Cher inconnu,
J'ai envie de pleurer sur toi, parce que tu me renvoies à la future petite vie bourgeoise que je ne manquerais pas d'avoir (et dont je ne veux pas), et au sens de celle-ci. Je te connais seulement par un regard, quelques paroles échangées rires furtifs partagés, par l'amour dans les yeux de ta mère quand elle me parle de toi. Je vis ta vie par procuration, je te vois t'engager, la trentaine s'approcher. J'ai envie de te crier de courir, de fuir tant qu'il est encore temps. Fuis, fuis le mariage rangé avec la jolie petite employée de banque. Fuis, fuis, les deux enfants le labrador crème le pavillon aux volets blancs.
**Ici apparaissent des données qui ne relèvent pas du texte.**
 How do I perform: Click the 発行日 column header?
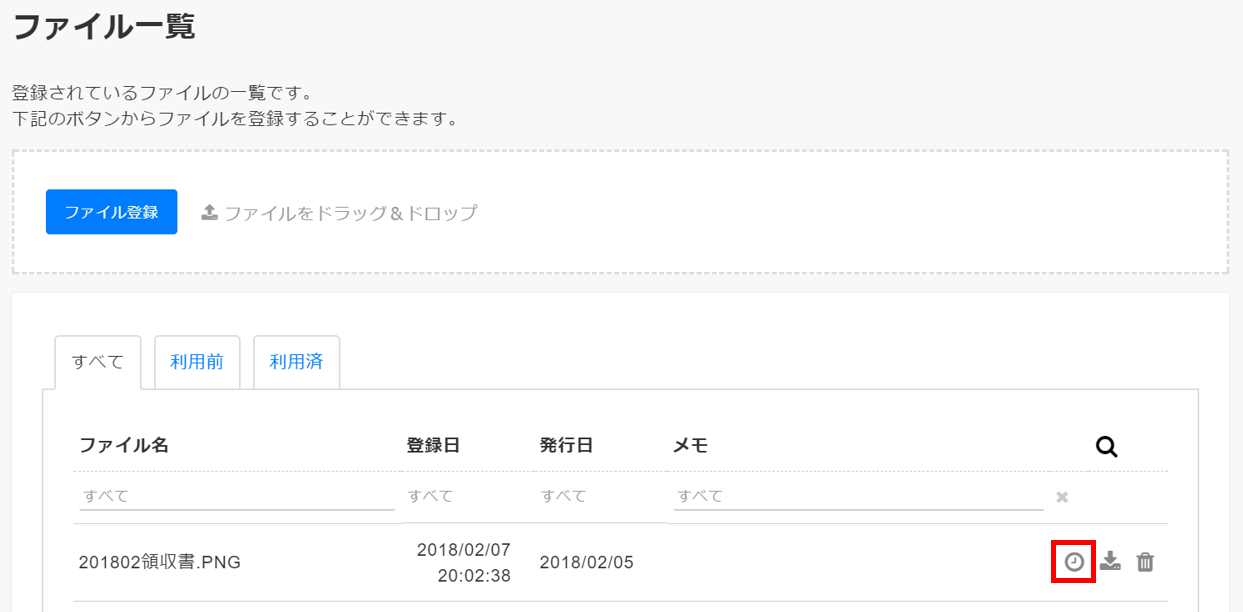(x=566, y=446)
Fuis ! Montre-moi qu'il est possible de vivre autrement. Qu'on peut encore connaître la bohème en 2015. Fuis, fuis, les canons sociaux, l'injonction à l'engagement et à la sédentarité, la passivité déguisée entre prêt à rembourser, clopes, gosses à torcher, impôts à déclarer... Fuis, si tu ne veux pas dans dix ans te réveiller cette question sur la bouche : "Qu'est-ce que j'ai fait de ma vie ?"
Tu as fait comme tout le monde, c'est tout, cher inconnu.